**Work to do**
In the karaoke post below, condense the paragraph beginning "I'm not sure why." into a short bulleted list that keeps its main facts.

**Document excerpt**
+ + +

Tuesday, February 09, 2010

karaoke superstar

I love karaoke.

I'm not sure why. I'm not the worst singer in the world, but I'm certainly not going to win American Idol anytime soon. I suppose I like the fact that it gives me a chance to feel like a superstar for a couple of minutes. Of course my friends and I do the obligatory group songs, where you have a group of girls who are all off key trying to sing a song that they know the chorus to but not the verses. I am guilty of being a part of that group. We're getting better though. We have adopted Journey 'Don't Stop Believin' as our song, and I think everyone knows every word to that song.

Last Saturday night I went to a small town bar to sing karaoke. Just for the record, small town bars are the best place to sing karaoke. There are less people, and they've usually had more to drink so they think you sound better than you actually do. I also haven't run into many karaoke whores at this particular bar.

+ + +

**Material**

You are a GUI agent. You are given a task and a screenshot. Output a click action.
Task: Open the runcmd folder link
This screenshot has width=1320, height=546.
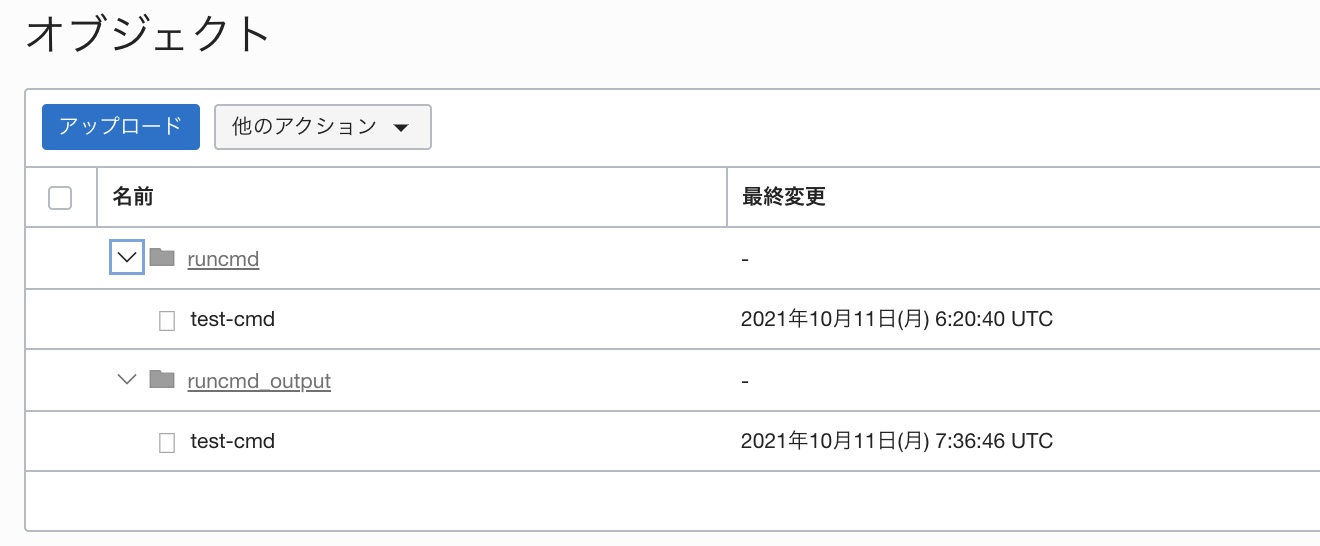click(223, 259)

+ + +

**Result of this exercise**
- I don't know why I love karaoke. I'm not the worst singer, but I won't win American Idol soon.
- I like feeling like a superstar for a couple of minutes.
- My friends and I do group songs, a group of girls singing off key who know the chorus but not the verses. I'm part of that group.
- We're improving. Our song is Journey's "Don't Stop Believin'," and I think everyone knows every word.